The wellbeing of US citizens fell by a "statistically significant and meaningfully large" amount year-on-year from 2016 to 2017, with the largest drops among women, minorities, Democrats and low-income Americans, according to a new Gallup report.
The polling firm groups into five categories — physical health, financial health, social support, community involvement, and sense of purpose.
Gallup asked over 100,000 respondents questions such as whether they worried about money, liked their jobs, exercised frequently, and they perceived friends and family a positive influence on their lives.
The answers were then crunched in a statistical index ranging from 0-100, with 100 representing maximum well-being. While the final index value had been slowly creeping upward over the years, from an average of 61.6 in 2014 to 62.1 in 2016, in 2017 it fell to 61.5, the biggest year-on-year drop since 2008.
In absolute terms, the number has barely changed, but given the huge numbers of people involved in this particular survey even small changes in the wellbeing score are statistically significant, indicative of meaningful change in an average American's life.
For instance, in 2017, over 41 percent of Americans reported having little interest or pleasure in doing things some days each week, up from under 34 percent last year.
The number of people saying they like what they do each day has fallen by several points, while people saying they have "significant" daily worries is up.
All of these metrics were highly stable from 2014 through 2016.
There's firm suggests at least some of this is rooted in the US' current political climate, as well as in partisan preferences.
The year-over-year drop in well-being among Democrats (0.9 points), for instance, is more than four times larger than the drop among Republicans (0.2). Independents declined, albeit less dramatically than Democrats, by 0.3 — a fall the firm nonetheless regards as statistically insignificant.

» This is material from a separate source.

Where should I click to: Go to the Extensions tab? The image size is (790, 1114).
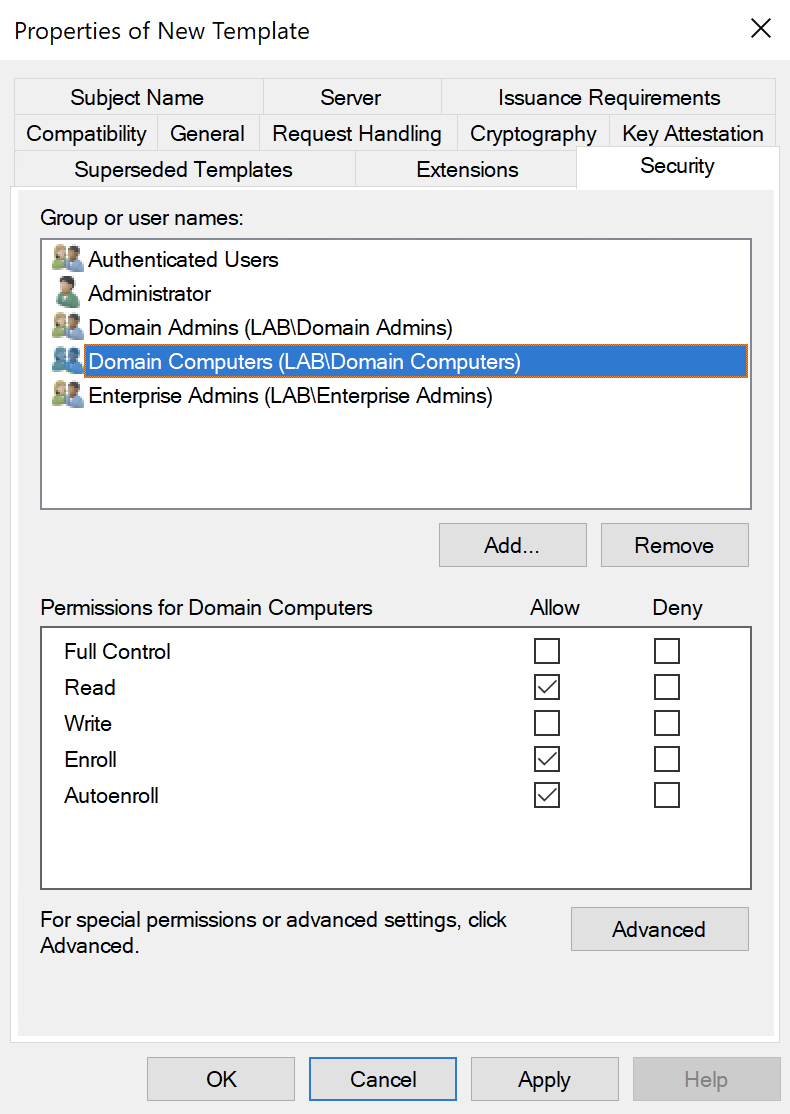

The drop in well-being was particularly large among women, blacks and Hispanics — three groups with especially low approval of US President Donald Trump. Gallup also found such daily worries rose significantly following his election.
Other data suggests overall satisfaction in the way things are going in the US has fallen by seven points since 2016, which the firm attributes to respondents viewing the current government as the most important problem facing the country, specifically due to displeasure with Trump.
"Other signs of worsening well-being in the Us include an uptick in the uninsured rate for three quarters in a row and reports of elevated daily worry, particularly among Spanish-speaking Hispanics. This drop in well-being is important for leaders to monitor and address because research shows the Index predicts key health, business and social outcomes," the firm said.